### Requirements
Switch "latest" to "most recent" in the listing, beginning at the line that has "You are a computer-use agent." and stopping after the line that has "Action: 34,17". Leave everything else unchanged and omit the pictures from your answer.

### Exercise materials
- - - - - - -

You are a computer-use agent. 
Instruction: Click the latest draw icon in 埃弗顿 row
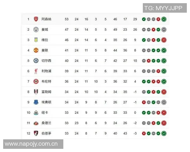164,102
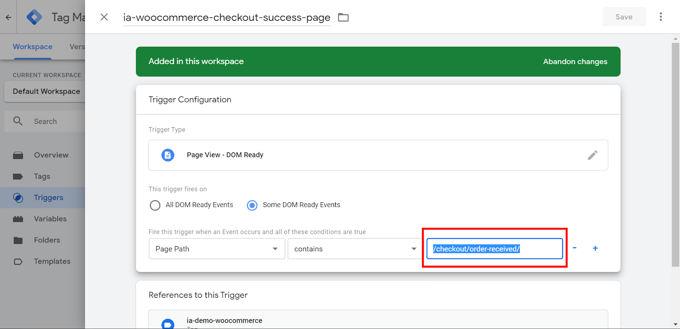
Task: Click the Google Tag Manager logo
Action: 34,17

- - - - - - -

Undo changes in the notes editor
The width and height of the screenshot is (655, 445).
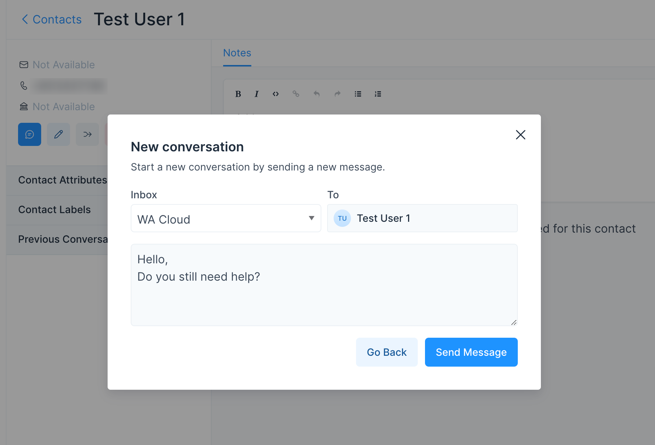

- - - - - - -

### Completed task
You are a computer-use agent. 
Instruction: Click the most recent draw icon in 埃弗顿 row
164,102
Task: Click the Google Tag Manager logo
Action: 34,17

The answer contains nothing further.